[Task prompt]: No line before the one holding "Where should I" is to be copied; that line and all after it, through the end of the listing, are returned exactly, minus pictures.

[Task input]:
▼
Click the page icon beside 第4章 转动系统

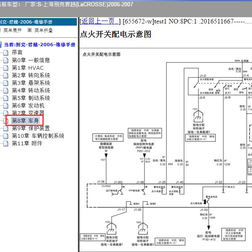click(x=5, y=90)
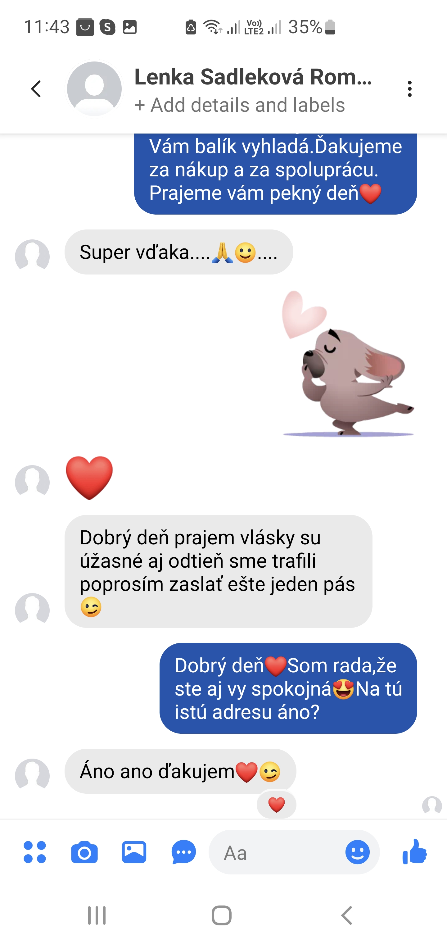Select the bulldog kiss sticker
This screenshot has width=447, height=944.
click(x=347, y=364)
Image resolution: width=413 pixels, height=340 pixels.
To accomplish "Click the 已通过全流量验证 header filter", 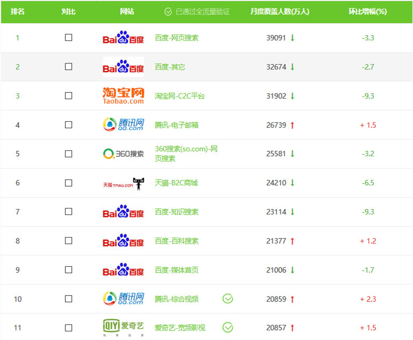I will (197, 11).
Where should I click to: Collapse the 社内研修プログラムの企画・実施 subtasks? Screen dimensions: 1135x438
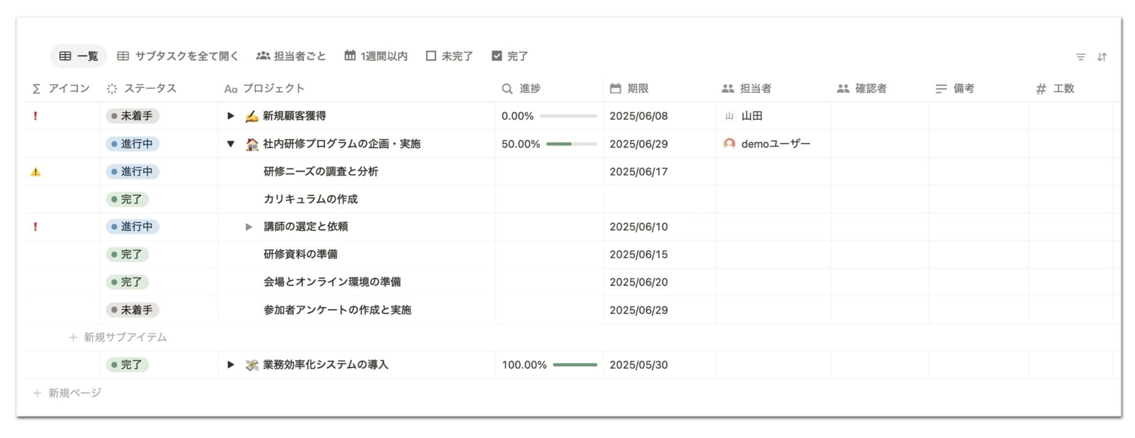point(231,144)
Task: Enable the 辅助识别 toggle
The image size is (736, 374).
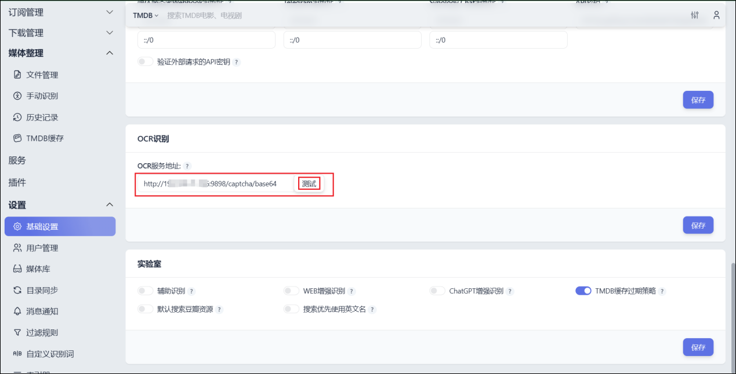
▲
[Response area]:
Where should I click to: Collapse the 社内研修プログラムの企画・実施 subtasks? Screen dimensions: 1135x438
point(231,144)
Task: Enable the 辅助识别 toggle
The image size is (736, 374).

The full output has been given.